● **EXERCISE BRIEF**:
Copy the part of the listing below exactly, starting at the line that contains "the lower right" and ending at the line that contains "pyautogui.click(x=279, y=269)", with both of those lines included.

● **RECORD SET**:

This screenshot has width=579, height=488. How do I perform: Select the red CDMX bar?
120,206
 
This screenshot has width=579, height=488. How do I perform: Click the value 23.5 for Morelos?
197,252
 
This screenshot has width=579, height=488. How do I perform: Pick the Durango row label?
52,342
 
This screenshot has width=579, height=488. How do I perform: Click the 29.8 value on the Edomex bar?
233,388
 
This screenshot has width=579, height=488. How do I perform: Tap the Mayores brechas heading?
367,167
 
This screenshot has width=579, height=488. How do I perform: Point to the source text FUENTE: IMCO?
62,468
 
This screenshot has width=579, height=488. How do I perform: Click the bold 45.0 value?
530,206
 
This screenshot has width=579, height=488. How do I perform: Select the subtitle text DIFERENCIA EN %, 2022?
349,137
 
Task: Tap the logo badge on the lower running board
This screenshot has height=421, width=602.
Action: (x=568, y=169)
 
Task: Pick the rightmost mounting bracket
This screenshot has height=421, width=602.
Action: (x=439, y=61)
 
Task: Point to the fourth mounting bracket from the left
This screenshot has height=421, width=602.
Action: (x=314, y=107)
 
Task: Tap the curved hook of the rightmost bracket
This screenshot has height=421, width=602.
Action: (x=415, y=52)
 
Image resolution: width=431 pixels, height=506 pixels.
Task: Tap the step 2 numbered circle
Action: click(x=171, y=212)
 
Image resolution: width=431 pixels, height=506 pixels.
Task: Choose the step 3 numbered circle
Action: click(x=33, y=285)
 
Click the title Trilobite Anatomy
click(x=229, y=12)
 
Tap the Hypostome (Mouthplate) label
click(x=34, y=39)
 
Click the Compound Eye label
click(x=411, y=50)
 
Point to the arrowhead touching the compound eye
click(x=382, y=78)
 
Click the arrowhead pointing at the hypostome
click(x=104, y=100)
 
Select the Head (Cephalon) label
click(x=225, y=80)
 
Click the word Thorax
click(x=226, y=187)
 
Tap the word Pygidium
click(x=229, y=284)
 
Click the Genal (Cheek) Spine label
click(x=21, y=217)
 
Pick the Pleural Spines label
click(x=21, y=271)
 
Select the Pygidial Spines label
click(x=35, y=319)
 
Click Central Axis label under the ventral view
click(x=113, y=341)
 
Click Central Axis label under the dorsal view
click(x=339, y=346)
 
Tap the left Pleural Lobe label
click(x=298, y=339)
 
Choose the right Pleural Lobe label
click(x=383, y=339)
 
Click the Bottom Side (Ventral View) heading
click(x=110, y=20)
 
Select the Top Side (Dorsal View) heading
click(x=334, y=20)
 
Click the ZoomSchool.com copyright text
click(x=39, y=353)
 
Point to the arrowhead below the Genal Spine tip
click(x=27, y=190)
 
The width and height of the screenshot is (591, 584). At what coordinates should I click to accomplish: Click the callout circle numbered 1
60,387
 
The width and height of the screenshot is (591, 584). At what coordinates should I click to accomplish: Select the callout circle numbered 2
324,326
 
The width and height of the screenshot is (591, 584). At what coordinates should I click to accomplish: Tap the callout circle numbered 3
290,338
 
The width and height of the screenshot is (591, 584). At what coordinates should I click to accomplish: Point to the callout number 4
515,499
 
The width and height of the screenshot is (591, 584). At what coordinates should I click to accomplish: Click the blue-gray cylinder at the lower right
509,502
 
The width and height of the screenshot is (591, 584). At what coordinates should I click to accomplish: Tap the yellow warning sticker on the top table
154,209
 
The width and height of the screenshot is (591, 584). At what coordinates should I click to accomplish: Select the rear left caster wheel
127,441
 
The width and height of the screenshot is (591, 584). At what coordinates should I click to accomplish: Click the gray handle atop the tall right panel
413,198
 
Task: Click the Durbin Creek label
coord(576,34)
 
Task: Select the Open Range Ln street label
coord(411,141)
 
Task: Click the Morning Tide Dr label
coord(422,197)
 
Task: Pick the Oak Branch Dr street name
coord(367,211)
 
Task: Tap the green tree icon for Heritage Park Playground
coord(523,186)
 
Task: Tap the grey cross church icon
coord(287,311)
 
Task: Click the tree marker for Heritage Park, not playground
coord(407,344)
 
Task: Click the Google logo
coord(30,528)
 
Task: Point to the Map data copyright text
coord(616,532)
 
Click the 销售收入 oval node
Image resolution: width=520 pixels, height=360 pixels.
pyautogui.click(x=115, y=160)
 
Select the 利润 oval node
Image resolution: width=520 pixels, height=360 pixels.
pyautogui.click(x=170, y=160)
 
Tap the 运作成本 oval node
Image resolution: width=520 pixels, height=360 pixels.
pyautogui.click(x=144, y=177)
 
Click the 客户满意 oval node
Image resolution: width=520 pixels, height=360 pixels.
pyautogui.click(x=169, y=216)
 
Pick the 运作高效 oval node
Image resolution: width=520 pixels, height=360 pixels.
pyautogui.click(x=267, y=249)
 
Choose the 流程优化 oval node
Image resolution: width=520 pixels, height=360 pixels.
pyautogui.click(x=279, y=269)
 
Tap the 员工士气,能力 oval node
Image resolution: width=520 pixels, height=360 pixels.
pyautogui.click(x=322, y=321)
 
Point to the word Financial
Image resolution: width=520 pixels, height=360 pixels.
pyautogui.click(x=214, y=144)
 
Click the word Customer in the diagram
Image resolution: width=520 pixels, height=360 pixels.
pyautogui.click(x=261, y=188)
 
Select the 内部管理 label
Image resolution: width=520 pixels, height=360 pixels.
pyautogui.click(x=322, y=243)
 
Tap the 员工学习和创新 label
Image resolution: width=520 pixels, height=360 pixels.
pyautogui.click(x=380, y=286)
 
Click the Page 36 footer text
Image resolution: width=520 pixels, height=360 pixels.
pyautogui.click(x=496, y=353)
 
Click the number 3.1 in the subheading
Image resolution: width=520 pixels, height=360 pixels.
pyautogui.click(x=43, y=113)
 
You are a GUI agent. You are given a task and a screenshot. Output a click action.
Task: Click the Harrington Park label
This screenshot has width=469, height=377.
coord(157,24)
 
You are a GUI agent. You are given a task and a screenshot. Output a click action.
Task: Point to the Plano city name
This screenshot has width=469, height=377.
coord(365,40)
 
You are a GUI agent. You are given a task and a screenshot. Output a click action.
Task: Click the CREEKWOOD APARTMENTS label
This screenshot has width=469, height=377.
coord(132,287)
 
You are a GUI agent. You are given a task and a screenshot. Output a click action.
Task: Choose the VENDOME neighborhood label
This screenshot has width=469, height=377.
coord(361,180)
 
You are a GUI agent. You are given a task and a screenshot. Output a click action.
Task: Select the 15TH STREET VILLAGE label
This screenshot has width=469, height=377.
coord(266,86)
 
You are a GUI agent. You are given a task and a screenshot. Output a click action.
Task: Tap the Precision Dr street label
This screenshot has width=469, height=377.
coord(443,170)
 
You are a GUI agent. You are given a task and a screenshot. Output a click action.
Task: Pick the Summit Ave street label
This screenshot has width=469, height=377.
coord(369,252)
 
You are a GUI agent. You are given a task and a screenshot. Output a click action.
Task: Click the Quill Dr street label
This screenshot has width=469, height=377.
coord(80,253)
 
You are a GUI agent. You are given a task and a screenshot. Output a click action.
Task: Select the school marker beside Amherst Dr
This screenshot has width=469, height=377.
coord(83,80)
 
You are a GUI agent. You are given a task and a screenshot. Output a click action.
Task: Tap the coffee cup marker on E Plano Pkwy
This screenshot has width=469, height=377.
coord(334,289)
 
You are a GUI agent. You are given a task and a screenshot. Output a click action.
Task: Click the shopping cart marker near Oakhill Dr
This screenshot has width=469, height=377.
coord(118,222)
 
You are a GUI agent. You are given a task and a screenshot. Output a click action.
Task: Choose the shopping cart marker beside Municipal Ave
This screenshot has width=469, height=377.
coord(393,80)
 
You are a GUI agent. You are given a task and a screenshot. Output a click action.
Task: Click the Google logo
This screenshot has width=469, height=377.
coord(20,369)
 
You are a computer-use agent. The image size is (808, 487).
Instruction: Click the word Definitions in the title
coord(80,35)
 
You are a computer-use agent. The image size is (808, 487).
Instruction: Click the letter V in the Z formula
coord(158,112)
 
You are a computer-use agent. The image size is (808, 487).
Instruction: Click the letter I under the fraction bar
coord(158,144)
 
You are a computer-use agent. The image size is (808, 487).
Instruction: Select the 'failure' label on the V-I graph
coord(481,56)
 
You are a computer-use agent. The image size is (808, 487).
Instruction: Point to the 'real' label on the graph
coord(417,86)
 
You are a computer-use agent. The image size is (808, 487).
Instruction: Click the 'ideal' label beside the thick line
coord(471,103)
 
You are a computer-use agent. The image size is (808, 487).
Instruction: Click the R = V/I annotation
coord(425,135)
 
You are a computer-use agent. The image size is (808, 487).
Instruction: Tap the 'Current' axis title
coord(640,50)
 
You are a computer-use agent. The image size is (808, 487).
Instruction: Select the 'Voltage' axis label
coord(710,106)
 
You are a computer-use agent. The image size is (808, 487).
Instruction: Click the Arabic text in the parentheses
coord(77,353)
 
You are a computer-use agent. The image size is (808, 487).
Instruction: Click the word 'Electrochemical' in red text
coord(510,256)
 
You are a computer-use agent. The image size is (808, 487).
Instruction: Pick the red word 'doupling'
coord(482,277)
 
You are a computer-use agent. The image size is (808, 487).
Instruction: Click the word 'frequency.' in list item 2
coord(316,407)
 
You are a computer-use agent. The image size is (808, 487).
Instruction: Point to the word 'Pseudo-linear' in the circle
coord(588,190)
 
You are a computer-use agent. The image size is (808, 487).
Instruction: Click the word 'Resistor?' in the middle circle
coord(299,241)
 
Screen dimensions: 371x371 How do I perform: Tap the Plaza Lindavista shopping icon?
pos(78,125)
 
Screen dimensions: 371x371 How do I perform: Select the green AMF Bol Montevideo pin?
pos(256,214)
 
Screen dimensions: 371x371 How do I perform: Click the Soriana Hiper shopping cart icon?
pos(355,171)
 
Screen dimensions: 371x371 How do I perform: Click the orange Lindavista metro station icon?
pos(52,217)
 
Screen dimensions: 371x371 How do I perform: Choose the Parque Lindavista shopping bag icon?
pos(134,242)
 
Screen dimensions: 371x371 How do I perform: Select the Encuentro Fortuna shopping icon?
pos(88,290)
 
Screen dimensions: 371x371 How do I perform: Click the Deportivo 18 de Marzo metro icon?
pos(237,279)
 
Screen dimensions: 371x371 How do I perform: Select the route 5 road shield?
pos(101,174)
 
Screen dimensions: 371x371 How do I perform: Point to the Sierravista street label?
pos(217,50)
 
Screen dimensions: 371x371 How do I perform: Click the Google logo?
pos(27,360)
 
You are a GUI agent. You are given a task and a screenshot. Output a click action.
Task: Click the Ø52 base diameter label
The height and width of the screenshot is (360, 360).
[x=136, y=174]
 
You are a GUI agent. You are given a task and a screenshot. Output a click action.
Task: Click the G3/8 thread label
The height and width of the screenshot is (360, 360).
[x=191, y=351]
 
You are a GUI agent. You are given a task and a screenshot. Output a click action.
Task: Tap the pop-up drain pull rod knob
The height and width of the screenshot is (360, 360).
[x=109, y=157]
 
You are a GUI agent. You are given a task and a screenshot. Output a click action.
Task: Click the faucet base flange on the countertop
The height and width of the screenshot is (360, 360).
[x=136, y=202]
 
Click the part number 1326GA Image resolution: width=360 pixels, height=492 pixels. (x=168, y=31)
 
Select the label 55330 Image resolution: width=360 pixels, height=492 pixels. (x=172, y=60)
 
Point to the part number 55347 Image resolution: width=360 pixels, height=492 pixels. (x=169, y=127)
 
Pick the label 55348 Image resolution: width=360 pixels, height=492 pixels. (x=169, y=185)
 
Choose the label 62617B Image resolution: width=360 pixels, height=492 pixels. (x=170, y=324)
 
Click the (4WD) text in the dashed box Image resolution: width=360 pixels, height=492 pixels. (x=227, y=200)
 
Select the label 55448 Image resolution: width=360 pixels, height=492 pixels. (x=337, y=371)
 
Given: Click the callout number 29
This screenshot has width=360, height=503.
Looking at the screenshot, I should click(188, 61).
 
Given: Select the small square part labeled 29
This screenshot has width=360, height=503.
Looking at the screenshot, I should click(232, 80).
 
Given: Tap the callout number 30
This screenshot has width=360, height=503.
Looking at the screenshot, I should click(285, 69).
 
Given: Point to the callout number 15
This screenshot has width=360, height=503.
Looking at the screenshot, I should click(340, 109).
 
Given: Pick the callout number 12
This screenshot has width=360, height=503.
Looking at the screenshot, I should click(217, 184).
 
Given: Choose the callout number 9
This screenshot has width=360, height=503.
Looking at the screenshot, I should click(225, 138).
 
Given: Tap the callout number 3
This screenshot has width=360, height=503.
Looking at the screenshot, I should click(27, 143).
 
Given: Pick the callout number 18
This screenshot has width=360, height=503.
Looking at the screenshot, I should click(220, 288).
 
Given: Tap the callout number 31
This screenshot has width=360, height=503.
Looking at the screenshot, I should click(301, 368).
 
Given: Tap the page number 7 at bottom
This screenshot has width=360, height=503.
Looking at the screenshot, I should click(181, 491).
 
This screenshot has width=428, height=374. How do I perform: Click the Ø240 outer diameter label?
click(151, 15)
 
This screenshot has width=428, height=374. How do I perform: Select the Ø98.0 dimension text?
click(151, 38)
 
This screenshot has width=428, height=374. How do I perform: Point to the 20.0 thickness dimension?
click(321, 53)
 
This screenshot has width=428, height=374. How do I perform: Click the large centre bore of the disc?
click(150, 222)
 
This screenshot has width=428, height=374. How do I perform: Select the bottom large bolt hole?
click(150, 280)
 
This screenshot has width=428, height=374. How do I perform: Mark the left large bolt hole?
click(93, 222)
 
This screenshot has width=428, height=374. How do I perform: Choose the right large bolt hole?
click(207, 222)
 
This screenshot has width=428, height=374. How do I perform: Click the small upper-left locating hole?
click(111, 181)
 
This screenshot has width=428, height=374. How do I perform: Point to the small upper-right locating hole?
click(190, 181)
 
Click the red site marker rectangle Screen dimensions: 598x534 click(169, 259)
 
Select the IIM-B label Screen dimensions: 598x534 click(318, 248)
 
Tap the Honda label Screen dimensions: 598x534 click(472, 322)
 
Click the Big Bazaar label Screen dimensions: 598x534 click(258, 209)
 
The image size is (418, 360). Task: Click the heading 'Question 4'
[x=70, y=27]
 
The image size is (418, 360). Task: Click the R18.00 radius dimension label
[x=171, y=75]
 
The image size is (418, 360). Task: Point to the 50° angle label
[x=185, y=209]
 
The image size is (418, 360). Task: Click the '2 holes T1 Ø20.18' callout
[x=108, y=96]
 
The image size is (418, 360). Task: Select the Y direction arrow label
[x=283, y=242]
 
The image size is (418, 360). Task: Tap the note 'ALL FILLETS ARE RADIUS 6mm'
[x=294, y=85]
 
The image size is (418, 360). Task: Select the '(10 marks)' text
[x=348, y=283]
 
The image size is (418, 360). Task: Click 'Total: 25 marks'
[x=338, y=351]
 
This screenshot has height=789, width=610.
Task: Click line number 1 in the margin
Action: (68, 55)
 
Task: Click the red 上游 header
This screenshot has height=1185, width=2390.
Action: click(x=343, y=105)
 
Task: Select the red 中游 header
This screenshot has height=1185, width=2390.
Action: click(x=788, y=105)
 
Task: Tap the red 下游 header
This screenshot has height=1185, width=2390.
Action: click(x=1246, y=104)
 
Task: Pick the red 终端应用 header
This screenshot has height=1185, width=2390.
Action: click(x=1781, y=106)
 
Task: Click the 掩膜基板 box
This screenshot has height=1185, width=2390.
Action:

● **SOLUTION BELOW**:
The width and height of the screenshot is (591, 584). At what coordinates should I click to accomplish: Click the blue-gray cylinder at the lower right
509,502
 
The width and height of the screenshot is (591, 584). At what coordinates should I click to accomplish: Tap the yellow warning sticker on the top table
154,209
 
The width and height of the screenshot is (591, 584). At what coordinates should I click to accomplish: Select the rear left caster wheel
127,441
 
The width and height of the screenshot is (591, 584). At what coordinates should I click to accomplish: Click the gray handle atop the tall right panel
413,198
 
Task: Click the Durbin Creek label
coord(576,34)
 
Task: Select the Open Range Ln street label
coord(411,141)
 
Task: Click the Morning Tide Dr label
coord(422,197)
 
Task: Pick the Oak Branch Dr street name
coord(367,211)
 
Task: Tap the green tree icon for Heritage Park Playground
coord(523,186)
 
Task: Tap the grey cross church icon
coord(287,311)
 
Task: Click the tree marker for Heritage Park, not playground
coord(407,344)
 
Task: Click the Google logo
coord(30,528)
 
Task: Point to the Map data copyright text
coord(616,532)
 
Click the 销售收入 oval node
Image resolution: width=520 pixels, height=360 pixels.
pyautogui.click(x=115, y=160)
 
Select the 利润 oval node
Image resolution: width=520 pixels, height=360 pixels.
pyautogui.click(x=170, y=160)
 
Tap the 运作成本 oval node
Image resolution: width=520 pixels, height=360 pixels.
pyautogui.click(x=144, y=177)
 
Click the 客户满意 oval node
Image resolution: width=520 pixels, height=360 pixels.
pyautogui.click(x=169, y=216)
 
Pick the 运作高效 oval node
Image resolution: width=520 pixels, height=360 pixels.
pyautogui.click(x=267, y=249)
 
Choose the 流程优化 oval node
Image resolution: width=520 pixels, height=360 pixels.
pyautogui.click(x=279, y=269)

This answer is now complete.